17/05/2018 francesc casadó 0Comment

Publicado en Rebelión.

No dejan de sorprender las últimas noticias sobre el presunto ataque del Ejército sirio llevado a cabo el 5 de abril con gas venenoso en la ciudad de Duma (este de Guta) un acto que no ha sido corroborado de manera independiente pero ha servido de coartada a los países occidentales para castigar al gobierno de Al-Assad. El 25 de abril la Organización para la Prohibición de las Armas Químicas (OPAQ) se desplazaba a las instalaciones asociadas al programa de armamento químico de Damasco que habían sido objetivo de los misiles lanzados por EEUU, Reino Unido y Francia confirmando sobre el terreno la ausencia de armas químicas y de destrucción masiva en las tres ubicaciones atacadas. Al día siguiente varios testigos presenciales del supuesto bombardeo con agentes tóxicos narraron en la sede de la OPAQ, sita en La Haya (Países Bajos), como miembros de los Cascos Blancos prepararon un escenario donde “muchas personas desconocidas crearon caos (…) y empezaron a echar agua a la gente” según relataron.

Los Cascos Blancos son una entidad humanitaria que se dedica a prestar ayuda a las víctimas de la guerra en el territorio controlado por las milicias del Frente Al Nusra, vinculado con Al Qaeda. Esta organización fue fundada por James Le Mesurier en 2013, un exoficial del Ejército británico que tras abandonar el ejército trabajó en organizaciones humanitarias y vinculado a labores internacionales de seguridad y contraterrorismo de EEUU. A través de su fundación Mayday Rescue ha recibido millonarias donaciones de la Agencia de Estados Unidos para el Desarrollo Internacional (USAID), Japón o Dinamarca que han servido para financiar al grupo de voluntarios.

El contexto en que el ejecutivo de Donald Trump preparó los bombardeos de represalia contra Siria no fue el más adecuado para su elaboración, desde el Estado Mayor ruso se había avisado que en caso de causar un daño directo a sus tropas estas responderían atacando a los aviones de la triple coalición. Además los habituales socios atlantistas no respondieron unitariamente a su llamamiento. El primer ministro de la República italiana, Paolo Gentiloni, declaró que el apoyo estratégico de Roma a EEUU no les da permiso para poder atacar desde las bases aéreas ubicadas en su territorio. Tampoco la canciller alemana, Angela Merkel, aceptó participar en la incursión de castigo aunque antes hubiera realizado ambiguas declaraciones de apoyo. Expertos del Parlamento alemán, a petición del partido La Izquierda (Die Linke), llegaron a la conclusión de que en Siria no se daba el escenario exigido para el ataque de la coalición occidental, violándose el derecho internacional.

Francia fue el único país no anglosajón que aceptó participar en los bombardeos. Trump ha encontrado en el presidente Macron un socio incondicional en el corazón de Europa.
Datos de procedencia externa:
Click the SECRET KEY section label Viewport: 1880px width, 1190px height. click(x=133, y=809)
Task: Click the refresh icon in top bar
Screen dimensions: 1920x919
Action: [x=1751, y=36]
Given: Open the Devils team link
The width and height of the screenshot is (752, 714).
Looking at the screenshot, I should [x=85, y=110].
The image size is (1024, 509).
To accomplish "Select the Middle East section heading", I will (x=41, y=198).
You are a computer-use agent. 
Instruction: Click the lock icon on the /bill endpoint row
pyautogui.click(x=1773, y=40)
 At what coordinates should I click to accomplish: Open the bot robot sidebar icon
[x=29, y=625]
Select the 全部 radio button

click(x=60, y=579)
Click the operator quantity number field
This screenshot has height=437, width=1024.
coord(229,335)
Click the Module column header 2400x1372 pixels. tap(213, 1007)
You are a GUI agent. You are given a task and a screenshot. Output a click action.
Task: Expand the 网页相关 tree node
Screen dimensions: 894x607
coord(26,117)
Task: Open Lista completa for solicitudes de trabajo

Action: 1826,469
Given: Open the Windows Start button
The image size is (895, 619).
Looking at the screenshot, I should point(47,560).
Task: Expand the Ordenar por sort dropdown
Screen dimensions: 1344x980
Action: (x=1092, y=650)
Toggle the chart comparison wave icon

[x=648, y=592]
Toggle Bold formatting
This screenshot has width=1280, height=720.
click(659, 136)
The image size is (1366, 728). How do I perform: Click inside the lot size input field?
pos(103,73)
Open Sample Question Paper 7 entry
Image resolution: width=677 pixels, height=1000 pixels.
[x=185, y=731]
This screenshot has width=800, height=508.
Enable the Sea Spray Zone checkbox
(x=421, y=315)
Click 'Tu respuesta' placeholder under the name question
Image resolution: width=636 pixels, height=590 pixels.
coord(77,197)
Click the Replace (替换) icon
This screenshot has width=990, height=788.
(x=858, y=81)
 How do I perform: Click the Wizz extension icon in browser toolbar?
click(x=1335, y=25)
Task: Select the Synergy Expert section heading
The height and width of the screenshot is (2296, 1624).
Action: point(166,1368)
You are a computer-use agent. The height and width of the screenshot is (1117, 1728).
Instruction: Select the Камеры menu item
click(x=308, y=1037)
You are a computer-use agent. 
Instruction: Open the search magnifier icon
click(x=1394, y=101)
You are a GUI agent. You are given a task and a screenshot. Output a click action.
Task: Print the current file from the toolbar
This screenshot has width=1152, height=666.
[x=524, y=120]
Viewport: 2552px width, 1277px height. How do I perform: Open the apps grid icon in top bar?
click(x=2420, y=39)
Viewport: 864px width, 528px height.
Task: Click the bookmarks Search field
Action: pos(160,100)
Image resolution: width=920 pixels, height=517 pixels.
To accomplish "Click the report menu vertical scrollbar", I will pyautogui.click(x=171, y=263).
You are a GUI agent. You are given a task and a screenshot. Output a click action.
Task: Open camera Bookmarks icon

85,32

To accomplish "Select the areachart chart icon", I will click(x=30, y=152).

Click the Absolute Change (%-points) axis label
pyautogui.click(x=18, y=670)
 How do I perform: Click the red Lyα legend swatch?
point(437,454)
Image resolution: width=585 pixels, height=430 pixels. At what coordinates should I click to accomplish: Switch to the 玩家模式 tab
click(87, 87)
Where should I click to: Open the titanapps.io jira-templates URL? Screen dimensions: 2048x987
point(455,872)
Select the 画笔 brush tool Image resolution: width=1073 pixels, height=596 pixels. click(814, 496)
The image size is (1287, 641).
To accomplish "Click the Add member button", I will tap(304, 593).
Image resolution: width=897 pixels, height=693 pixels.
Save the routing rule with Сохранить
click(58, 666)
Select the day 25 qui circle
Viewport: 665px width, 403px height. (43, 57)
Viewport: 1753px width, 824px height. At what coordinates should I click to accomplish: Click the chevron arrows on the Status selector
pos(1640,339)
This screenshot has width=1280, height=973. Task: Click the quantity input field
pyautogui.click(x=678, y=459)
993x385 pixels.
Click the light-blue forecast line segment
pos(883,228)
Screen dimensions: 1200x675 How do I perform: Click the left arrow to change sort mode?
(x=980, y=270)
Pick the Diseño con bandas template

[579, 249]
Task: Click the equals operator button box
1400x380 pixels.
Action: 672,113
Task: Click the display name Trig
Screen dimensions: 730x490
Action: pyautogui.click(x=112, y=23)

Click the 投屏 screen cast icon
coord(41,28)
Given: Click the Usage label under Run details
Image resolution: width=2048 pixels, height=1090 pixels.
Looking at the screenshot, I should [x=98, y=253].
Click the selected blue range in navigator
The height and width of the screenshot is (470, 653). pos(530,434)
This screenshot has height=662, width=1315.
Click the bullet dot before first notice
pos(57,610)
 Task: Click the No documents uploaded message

Cuando Trump sugirió la retirada de sus tropas del territorio sirio amenazadas por la victoria del ejército sirio sobre los rebeldes islamistas y del avance turco en el Kurdistán fue el mismo presidente galo quien advirtió a su homónimo de la supuesta amenaza que representará en el futuro para la región el Estado iraní y el grupo chií libanés Hezbolá, considerado una organización terrorista por Israel.

El mismo día 14 de abril que se produjo el raid de la coalición Rusia propuso en Naciones Unidas una resolución de condena a los ataque en Siria por parte de Estados Unidos, Francia y Reino Unido que fue votada por los miembros del Consejo de Seguridad y finalmente rechazada. Los países que se opusieron a la resolución fueron el Reino Unido, EEUU, Francia, Polonia, Suecia, Perú, Países Bajos y Costa de Marfil. A favor de la propuesta votó la delegación de Bolivia que mostró su disposición a investigar lo sucedido y aplicar duras penas a los culpables, China hizo un llamamiento a la contención y por continuar con la investigación en el marco de la ONU, y Rusia enfatizó en lo inútil de la labor diplomática cuando es hipócrita y engañosa por una de las partes. Se abstuvieron Kazajistán, Kuwait, Etiopía y Guinea Ecuatorial. Este último grupo coincidió en la necesidad de defender la soberanía de las naciones en una región que se está viendo inmersa en una espiral de violencia sin control y advirtieron de los peligros de una nueva guerra fría que en esta ocasión no se está sabiendo gestionar.